VANCOUVER, BRITISH COLUMBIA--(Marketwire - March 7, 2008) - GREAT PANTHER RESOURCES LIMITED (TSX:GPR) (the "Company") announces that its Board of Directors has approved the adoption of a Shareholder Rights Plan (the "Plan") as part of its procedures for dealing with any parties who may seek to acquire control of the Company through a take-over bid or other transaction.
The Company is not aware of any pending or threatened take-over bids for the Company, and it is not the intention of the Plan to prevent take-over bids. The Plan is intended to ensure that all shareholders are treated equally and fairly in any such transaction. The Plan has been adopted in order to provide the Company's Board of Directors with sufficient time to assess and evaluate any take-over bid or other control transaction and to explore and develop alternatives for maximizing shareholder value.
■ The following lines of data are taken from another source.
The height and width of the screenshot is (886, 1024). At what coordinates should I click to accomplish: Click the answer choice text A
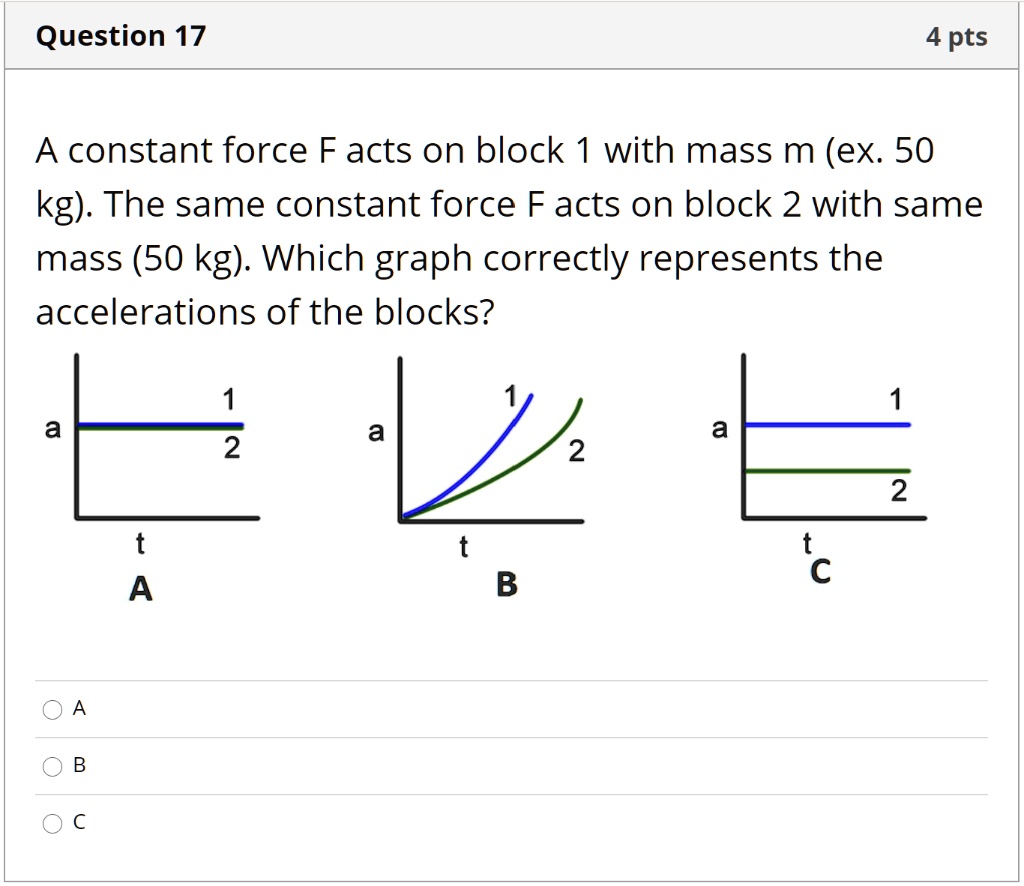78,708
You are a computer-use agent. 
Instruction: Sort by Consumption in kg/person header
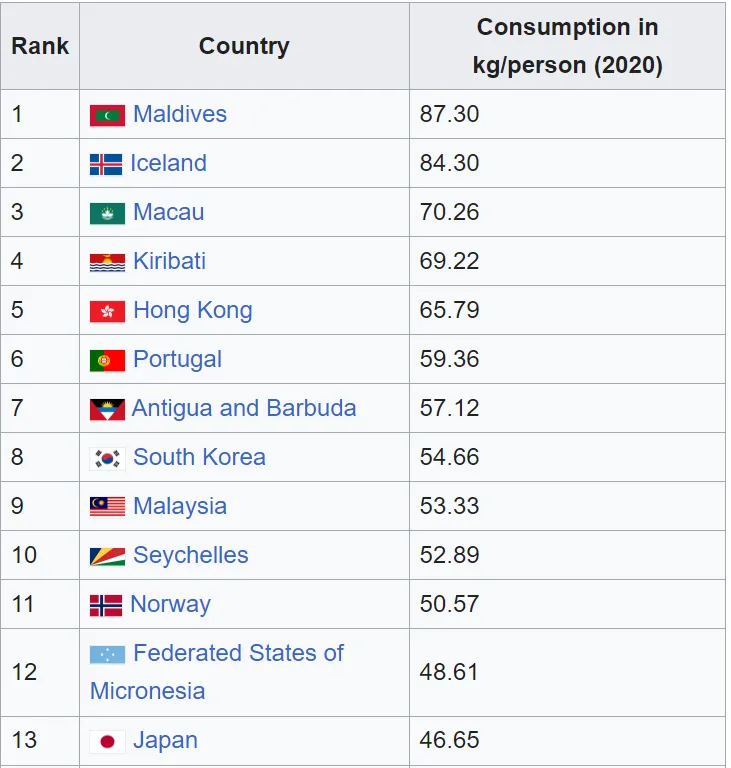[567, 46]
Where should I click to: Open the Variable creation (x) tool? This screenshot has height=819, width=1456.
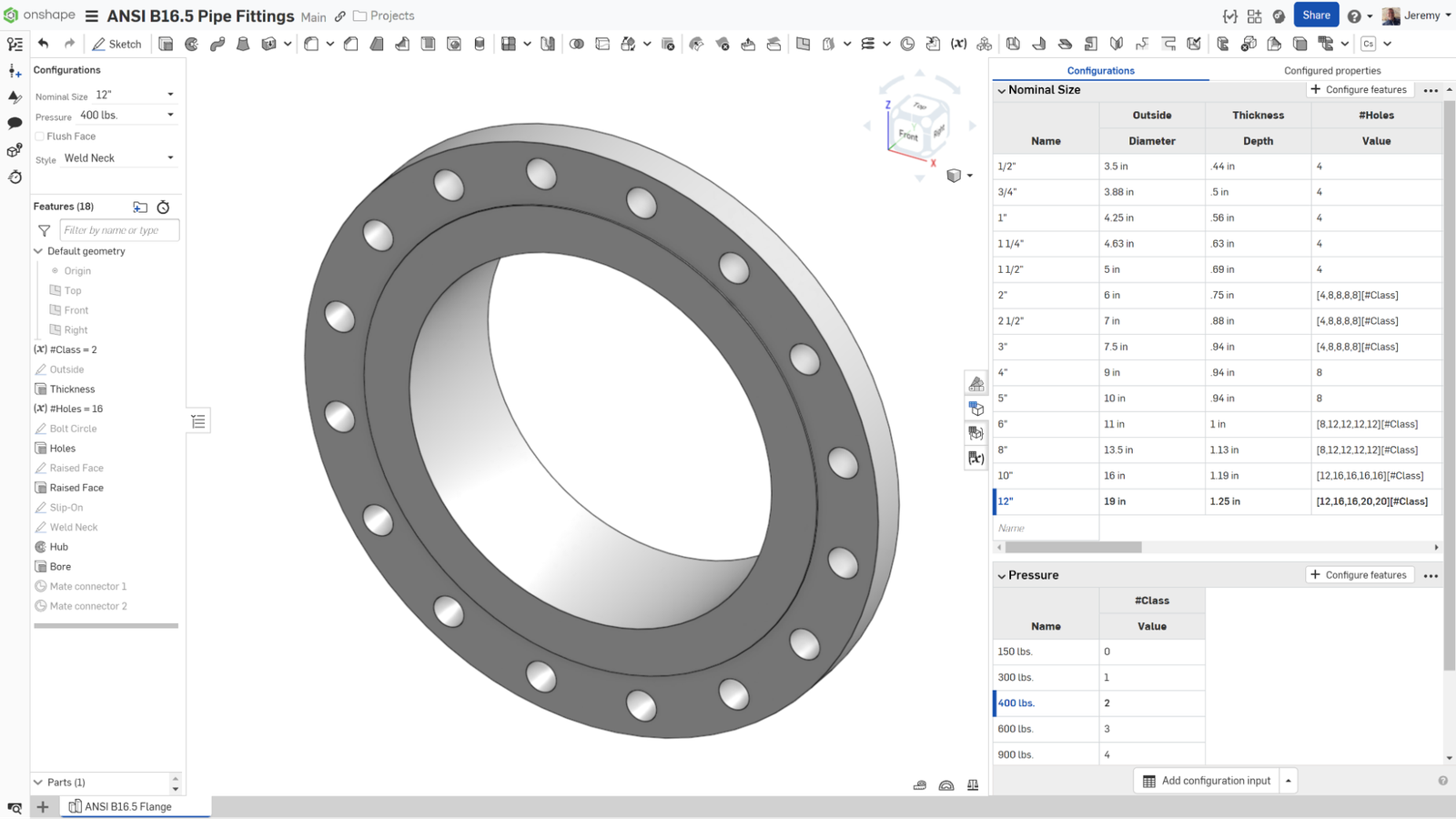pyautogui.click(x=957, y=43)
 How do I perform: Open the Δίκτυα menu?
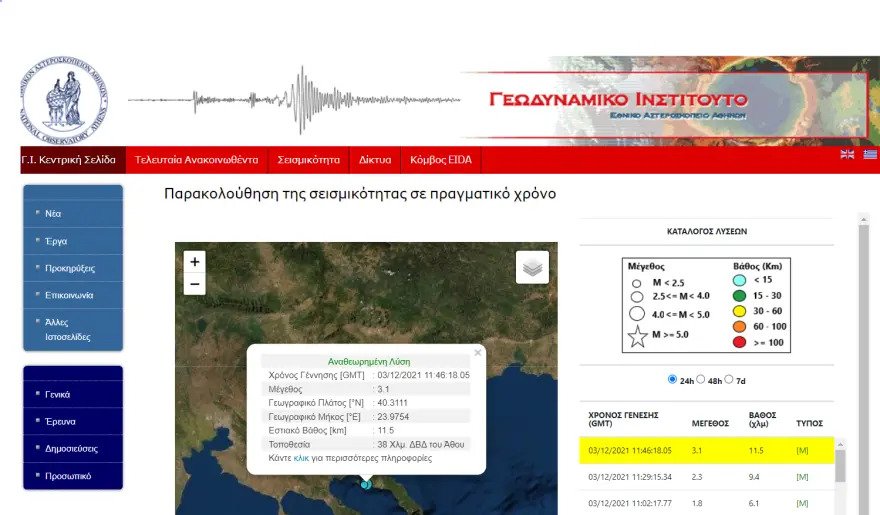point(375,160)
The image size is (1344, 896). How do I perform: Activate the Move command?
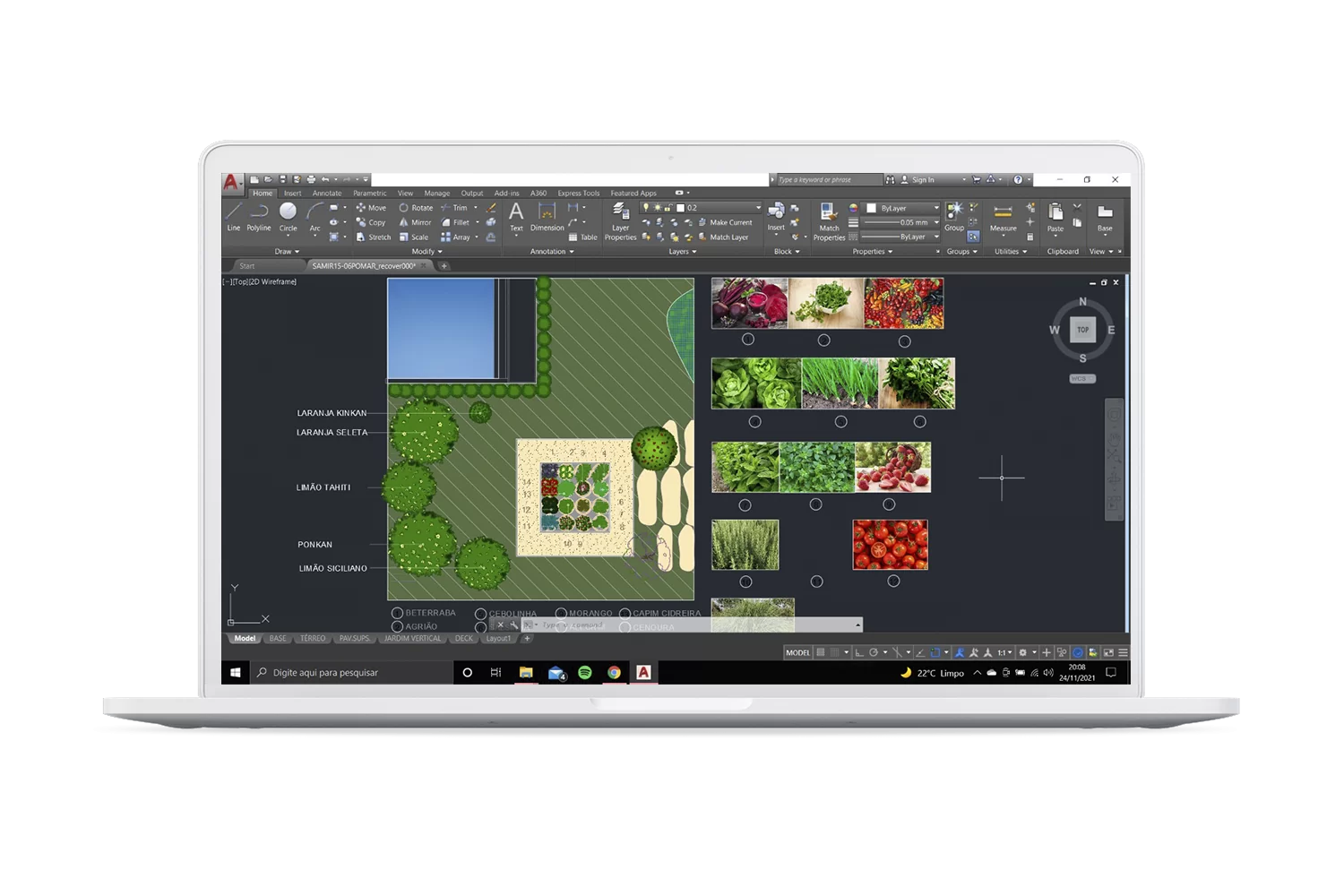(x=371, y=208)
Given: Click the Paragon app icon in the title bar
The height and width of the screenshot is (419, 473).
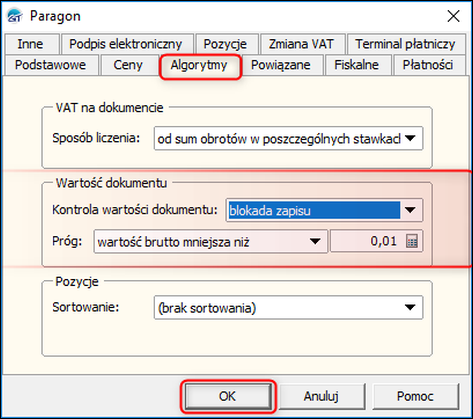Looking at the screenshot, I should (15, 16).

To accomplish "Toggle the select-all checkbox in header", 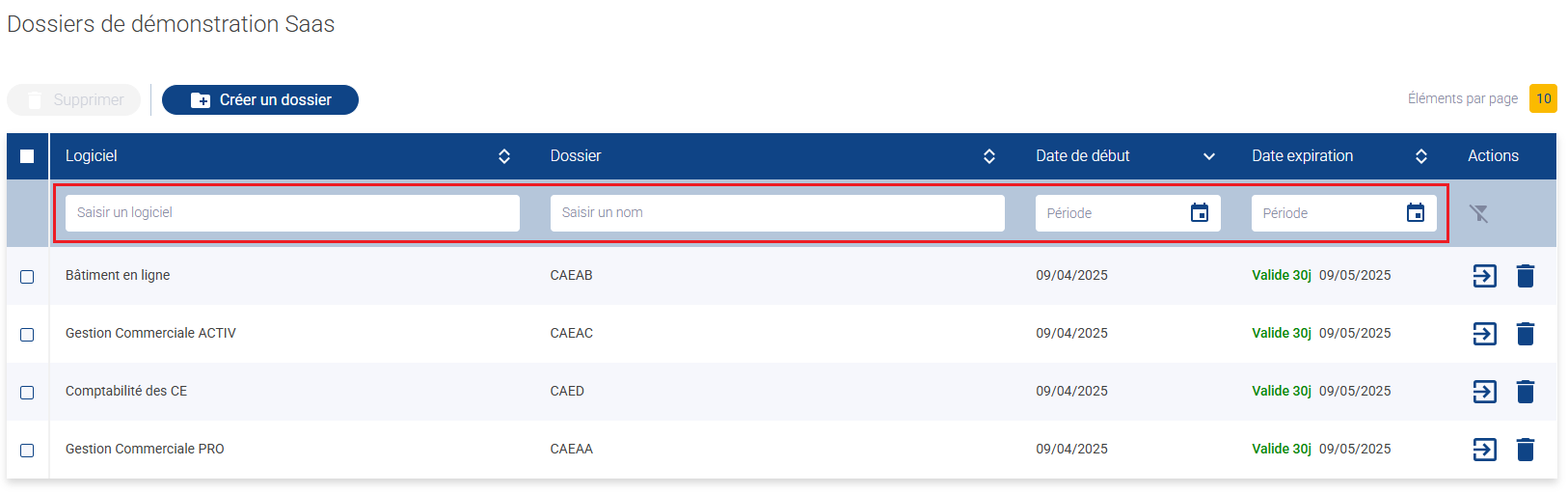I will point(27,156).
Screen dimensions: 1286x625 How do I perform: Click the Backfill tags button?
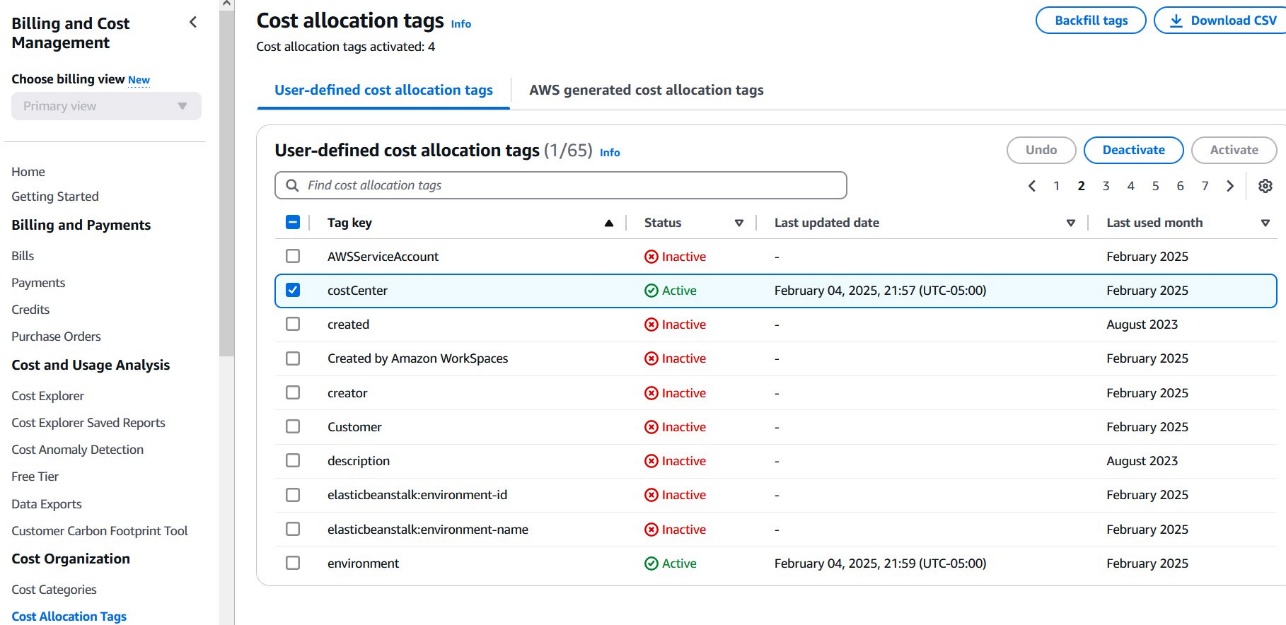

The Plan is similar to other shareholder rights plans adopted by Canadian corporations. To implement the Plan, the Board of Directors of the Company authorized the issue of one Right in respect of each common share of the Company outstanding to holders of record at 5:00 pm, Vancouver time, on March 7, 2008. Until the occurrence of certain specific events, the Rights will trade with the common shares of the Company and be represented by the share certificates for such common shares.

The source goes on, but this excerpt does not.